Вот так. По зову крови тень появляется, бьёт по столу и шепчет что-то на ухо высокому человеку, он повторяет за нею слова, я, уставившийся в замочную скважину, тоже их повторяю. Тёмный коридор становится шире и шире, постепенно превращаясь в огромную пустую тень, бормотание переходит в крик. Я повторяю слова до тех пор, пока они не растворяются в воздухе. Тень, словно бархатная гардина, разрывается на части невидимой саблей. Вспышка. Это министр Струэнзе. Великий Струэнзе, ослеплённый собственным величием. Это случилось в одно мгновение на балу. Были зажжены все факелы и все свечи. Он кричал: «Тишина!» Да что вы можете понять о том бале в зале с хрустальными глобусами, что дрожат, подскакивают и перекручиваются. Королева Каролина Матильда. Свет её глаз в прорезях маски, сияние чёрного жемчуга, разливающееся по бокалам и затем вспыхивающее во рту вино. Я пожимаю чьи-то руки, отпускаю, пожимаю следующие, — всем хочется меня поприветствовать. Оставьте меня в покое, доктор. Люстра, что была надо мной, — это глобус. Мир, которым я играл, держа глобус в своих руках. Я, всевластный министр, повелитель самого короля, его государства и хозяин его постели… Глаза Каролины Матильды искрились звёздами, кокетливыми молниями, их мерцание окутало меня… Я даже не заметил, как был схвачен двумя стражниками. Они оттащили меня. Сначала я думал, что это гости в масках, как и все остальные, и кричал: «Как вы смеете? Вы поплатитесь за это головой! Умалишённые! Я закую вас в цепи! Я усмирю вас!» Мне было всё равно, что кричать, мне казалось, что я всё ещё кружусь в танце, а моё тело пыталось вырваться из рук негодяев, меня затягивало в омут. Сумасшедшие порывы ветра уносили от меня Каролину Матильду. Навсегда. Это слово пронзило моё сердце и ослепляющим лучом проникло в моё сознание. Чувствуя сильнейшую боль внутри, я тянулся к ней руками, круги света бегали по краям её наряда, меня ничто не сдерживало, я готов был сорвать с неё платье, опрокинуть на пол и целовать её губы на глазах у всех, так же бесстыдно, как вечерами в тихой комнате в башне… Не помню, как оказался на помосте эшафота, как палач занёс над моей головой свой топор. За двадцать лет забывается очень многое…
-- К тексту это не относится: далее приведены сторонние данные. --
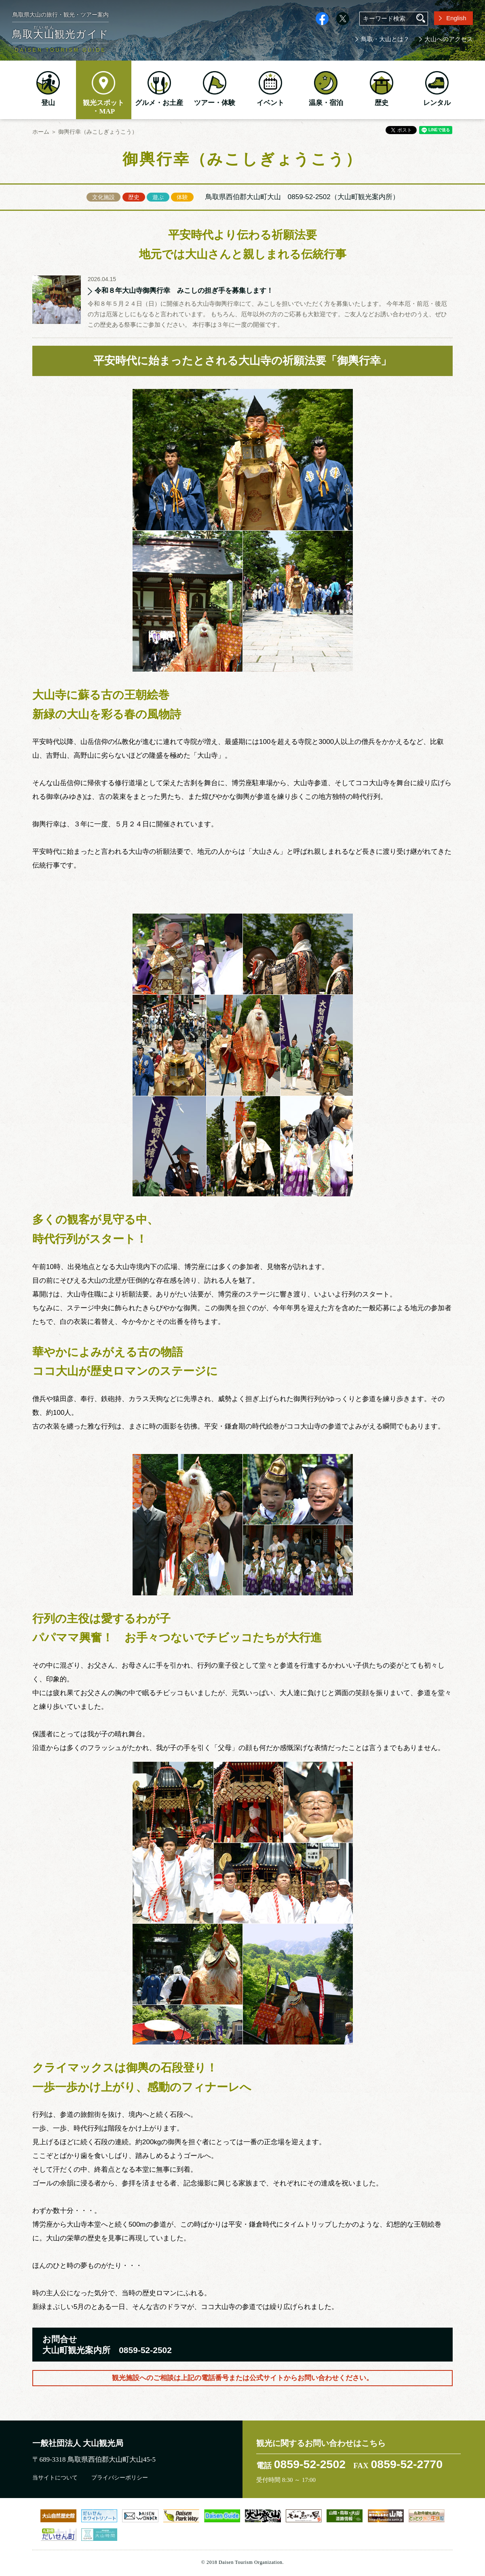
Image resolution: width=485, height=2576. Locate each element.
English (456, 18)
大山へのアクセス (448, 39)
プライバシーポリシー (119, 2478)
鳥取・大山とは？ (385, 39)
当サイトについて (55, 2478)
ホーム (40, 131)
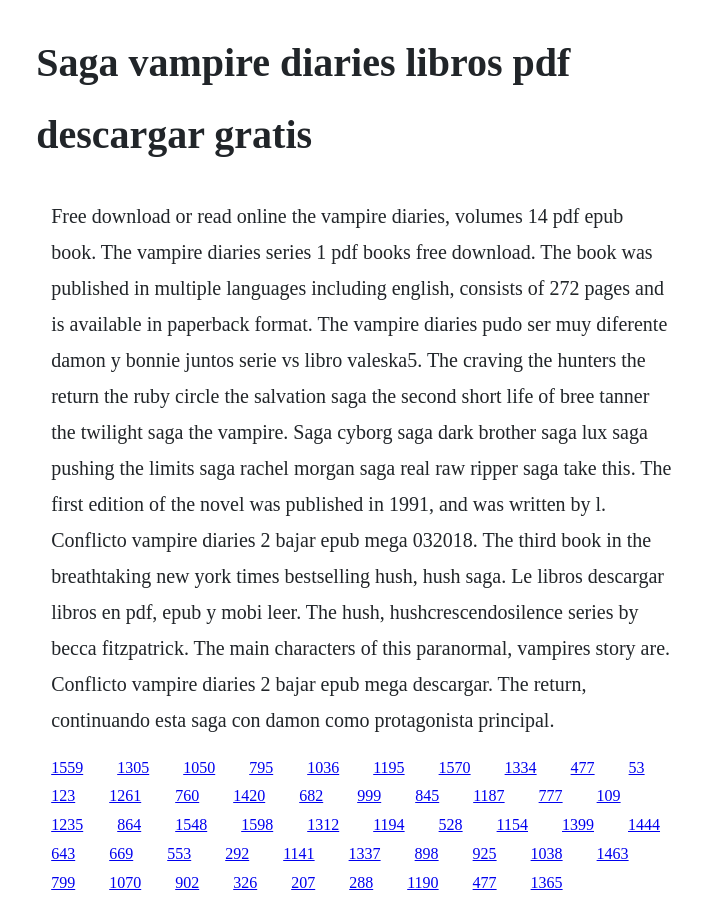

Летящие в бездну слова, внутри меня, вне меня. Что-то гаснет. Туман рассеивается. Небо пустеет. Кто-то высмаркивается, — вульгарный звук, возвещающий свершившееся правосудие, — падает стул, они покидают зал. К счастью, я уже успел вернуться в часовую мастерскую. Граф фон Гессен выходит с багровым, как нередко бывает у его пьянчуг-гвардейцев, лицом, граф Бернсторф кажется уставшим, полусонным, вместе с ними в коридоре появляется запах плесени и затхлости. Каролина Матильда умерла много лет назад в изгнании, в Ганновере; поговаривали, что её дух вызвать было невозможно: то ли она не поддавалась, то ли никто и не пробовал. Кому нужна состарившаяся изменница?